Given annual interest rate r_ann and n compounds per year, why do we use the formula

`(1+r_ann/n)^tn`

rather than `(1+r)^tn` given `r = (1+r_ann)^(1/n) - 1`.

Your rate `r_ann` in `(1+r_ann/n)^tn` is a nominal rate compounded over a specific period, which means for example, a monthly rate has been simply multiplied by 12 to produce a "nominal annual rate compounded monthly", in order to make the calculation of the monthly rate easier, (just divide by 12).

The alternative is to use an effective annual rate, which indeed is the legal requirement in the EU when quoting an annual percentage rate (APR).
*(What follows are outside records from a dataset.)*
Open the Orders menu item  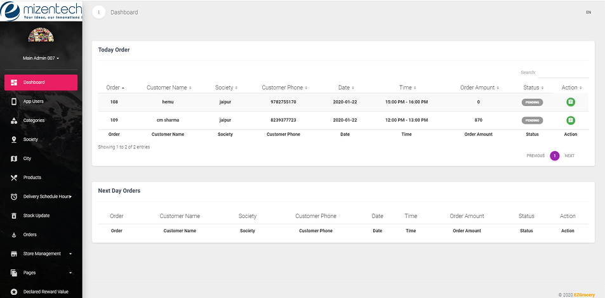coord(30,235)
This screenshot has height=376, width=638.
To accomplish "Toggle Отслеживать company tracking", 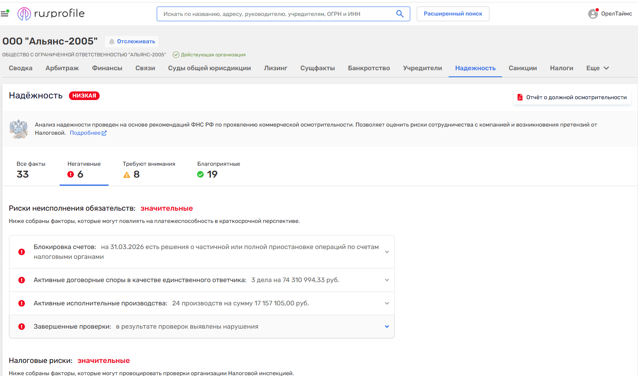I will coord(131,42).
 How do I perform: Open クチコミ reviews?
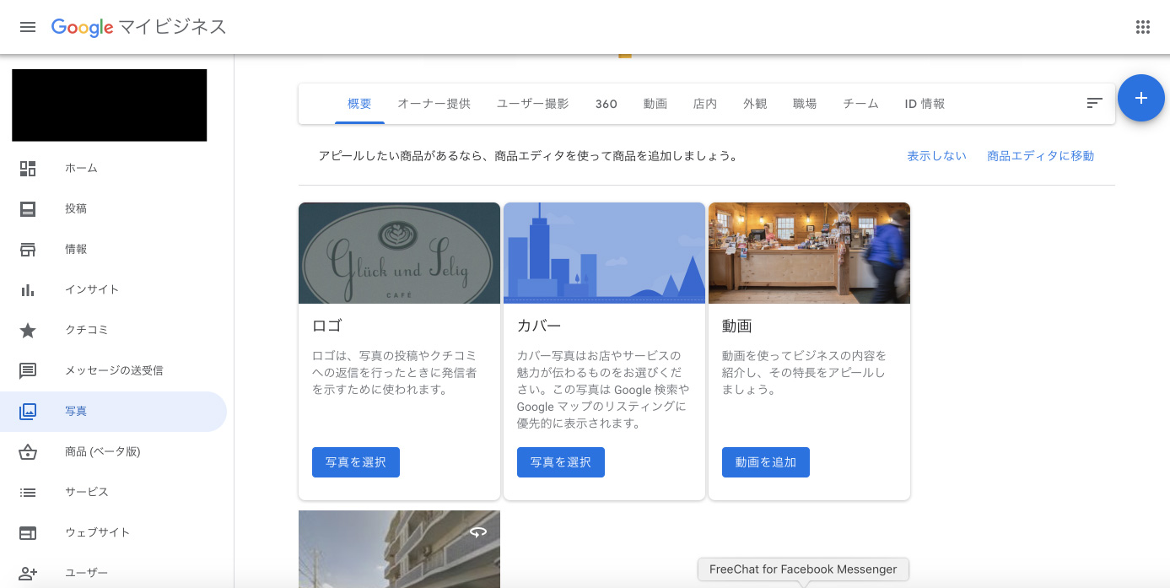84,330
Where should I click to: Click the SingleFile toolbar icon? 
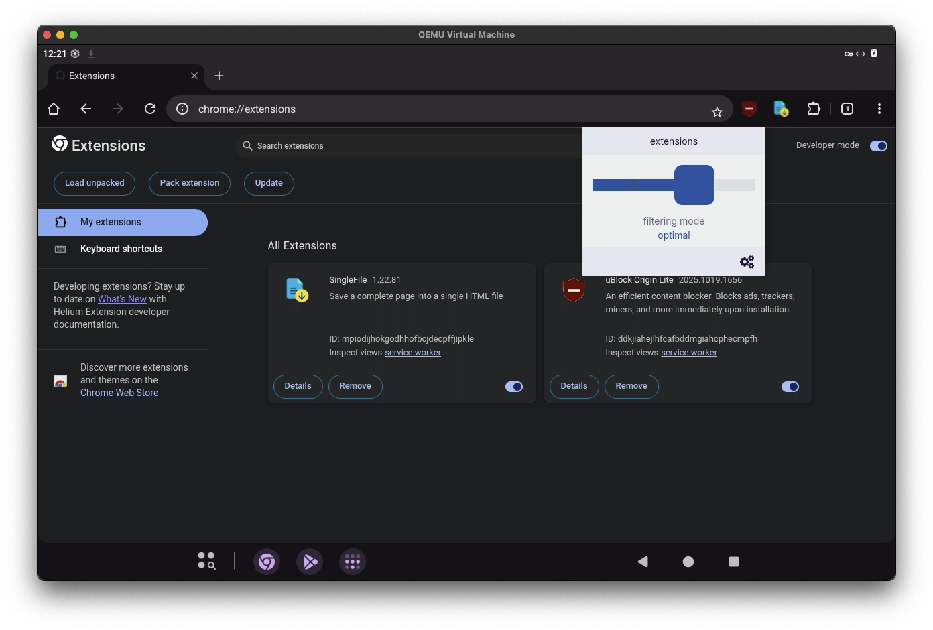[x=781, y=109]

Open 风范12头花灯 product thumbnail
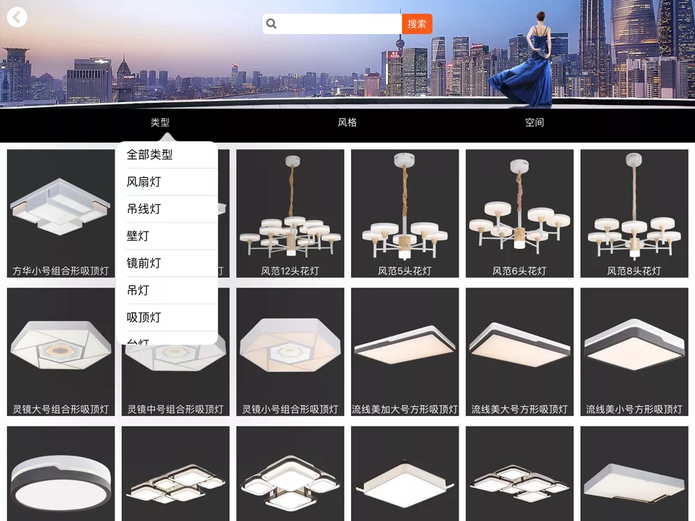point(290,213)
Converting between Nominal and Effective APR is described here:-

Wikipedia: Effective interest rate - Calculation

For example, 10% Nominal APR compounded monthly is 10.4713% Effective APR

``````(1 + 0.10/12)^12 - 1 = 0.104713
``````

and 10% Effective APR is 9.56897% Nominal APR compounded monthly

``````((0.10 + 1)^(1/12) - 1)*12 = 0.0956897
``````

Finally, reference 3 on the Wikipedia APR page is quite illuminating:-

The "Truth in Lending Act" passed in 1968 did not incorporate the mathematically-true annual percentage rate, because the true calculation used compounding (sometime fraction compounding), which was not readily available. The result on expression of the APR on credit cards uses a Nominal (simple interest) method ... which can far from the truth. The Truth in Lending Act should be changed to the mathematically-true (EFFECTIVE) APR from the untrue (NOMINAL) APR, merely by changing the word in act from "multiplied by" to "compounded for".

"the true calculation used compounding ... which was not readily available." - i.e. difficult to calculate, especially in 1968.